Records indicated that nine of the 72 companies didn't promise new jobs, only jobs to be retained in Indianapolis.
Companies that have written agreements with the city have between two and 10 years to bring the job promises to fruition.
The mayor’s press office declined 6News requests to sit down with Mayor Greg Ballard to discuss job commitment figures, so 6News caught up with him at a public event Thursday.
Ballard defended the city's figures, saying he does not feel they are misleading.
"That's the paradigm we inherited. That's what the previous administration did. That's what the city has done for a long time," Ballard said.
Some of the city's listed job commitments have written agreements with the Indiana Economic Development Corporation, not the city, although both sides said they work together on bringing jobs to the area.
"Everything starts locally anyway. They're in the city of Indianapolis. We work with the state all the time," Ballard said. "Kara, it's the paradigm."
Ballard walked away before 6News could ask more questions, including how many jobs he feels realistically will come to fruition.
6News requested documentation showing what Develop Indy did to recruit those 72 companies.
Develop Indy provided a spreadsheet that said they’ve helped companies with grants, data analysis, workforce assistance, site selection and bonds.
Develop Indy representatives said providing any other documentation would be considered competitive information that could be used against the city when it comes to economic development.
[Morton Marcus, former director of the Indiana Business Research Center] predicts that about 30 percent of the 8,700 jobs will actually come through, citing the economy as one reason. Marion County has lost 35,000 jobs since December 2007.

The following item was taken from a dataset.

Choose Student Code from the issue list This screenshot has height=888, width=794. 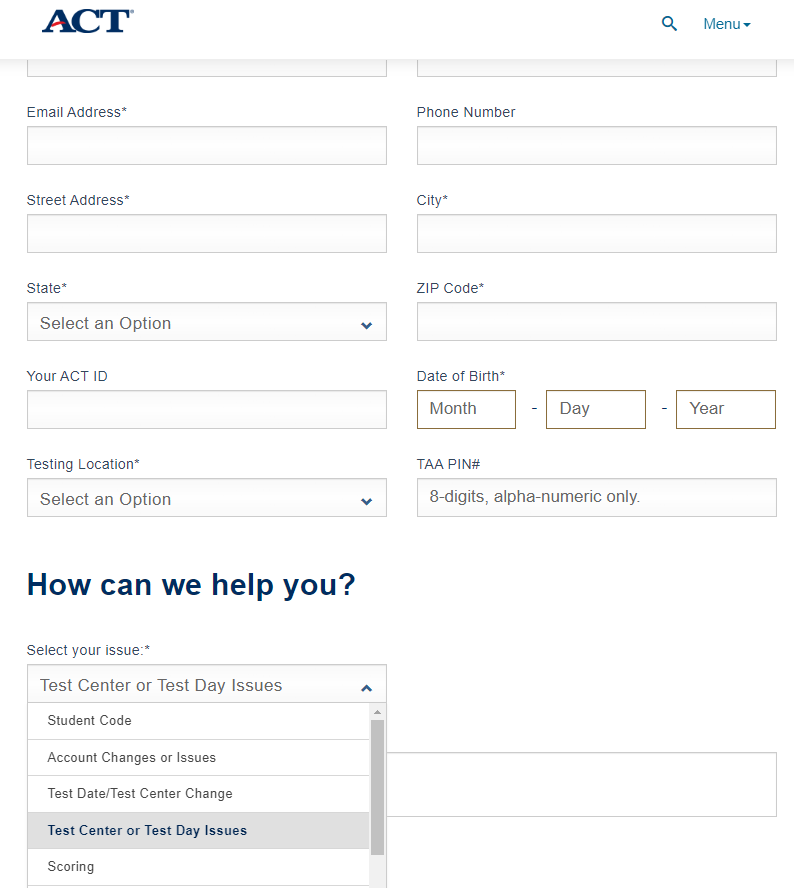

The Mayor had to be cornered at a public event because the Mayor's press office refused to make him available to answer questions about the job commitment claims. Develop Indy officials, meanwhile, for some reason, thinks they doesn't have to reveal public information showing what work it is actually doing for all the taxpayer dollars the non-profit receives.
It should also be noted that just because a job promise is in writing does not mean it is legally enforceable. To constitute a "contract" and thus be legally enforceable, there has to be an offer, acceptance and consideration. I remember pointing out that the the ACS 200 job promise was intentionally put in a letter and not included in the parking contract. Deputy Mayor Mike Huber said that was because it wasn't related to the parking meters. It was total BS. The contract already had stuff in it unrelated to parking (e.g. the battery recycling program). A contract can include whatever the parties wish to contract about...there is no requirement that different subject matter requires a different written agreement.
The truth is the ACS parking contract has an incorporation clause saying there was no outside agreements between the City and ACS that was not in the contract. The 200 job promise by ACS in a separate letter, without any consideration, is completely unenforceable. Don't think ACS and city officials didn't know that.
Even if the City could enforce a written job commitment, would they do it? The City has a host of written agreements with companies that the City has never sought to enforce.
What has always rankled me is that reporters so often simply accept as true whatever numbers they are spoon fed by politicians, and never question those numbers. Fortunately in this case WRTV and Kenney were willing to go beyond simply repeating the numbers they were given and actually did some investigative journalism. Terrific job.